His season averages are ugly enough. The 2017-18 NBA MVP’s 22.0 points per game are the fewest since he played for the Oklahoma City Thunder. He’s also shooting his worst field-goal percentage (41.0%) since his rookie campaign and is making three-pointers at a career-low rate (33.3%).
And The Beard has been even worse lately.
In his last 10 games, Harden is averaging 19.1 points on an atrocious 36.8% shooting. He’s also only making 29.9% of his three-pointers.
The seven-time All-NBA selection has still been a strong facilitator, averaging 9.9 assists in those recent games. But that’s not what Embiid needs in the playoffs. Simmons averaged nearly 9.0 assists in the postseason last year.
The big man needs another scorer.
No, Simmons didn’t help Philly in that way, but he at least didn’t become as much of a liability. The 2017-18 Rookie of the Year made 62.1% of his field-goal attempts in the playoffs and only turned it over 2.3 times per game. Harden is averaging 3.6 turnovers in his last 10 contests.
Sure, Simmons’ playoff numbers and Harden’s recent stats are small sample sizes, but they are almost an identical amount of games (12 compared to 10). So, that means the latter needs to step up.
If he doesn’t, he could be the main reason the 76ers suffer another early playoff exit and, in turn, become Embiid’s worst nightmare.
James Harden could become the 76ers’ biggest mistake
The Sixers proved they weren’t in a rush to trade Ben Simmons. He didn’t play all year, and they waited until February to deal him.
So, if holding on to the three-time All-Star didn’t bother them, they should have just kept him until this offseason and acquired someone better than James Harden then.
Harden has a $47 million player option for next year. If he continues performing the way he has lately, no other team will want to pay him that much cash. So, the third overall pick in the 2009 NBA Draft will likely pick it up and stay in Philly for another year.

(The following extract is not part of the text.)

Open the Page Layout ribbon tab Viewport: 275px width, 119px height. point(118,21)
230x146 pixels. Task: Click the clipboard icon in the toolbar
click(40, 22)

But he will be 33 years old next season. Does anyone expect him to go back to the days when he was an elite scorer for the Houston Rockets? The three-time scoring champ will likely be just as bad, if not worse, next year. He could could very well waste another one of Joel Embiid’s prime seasons.
James Harden needs to improve his play immediately. It’s hard to imagine him turning back the clock and becoming the same force he was a few years ago. His burstability is gone, and his isolation game is less effective. However, he can still adapt to his older body and find other ways to score.
If he can’t do that, he will quickly go down as one of the 76ers’ biggest mistakes in franchise history.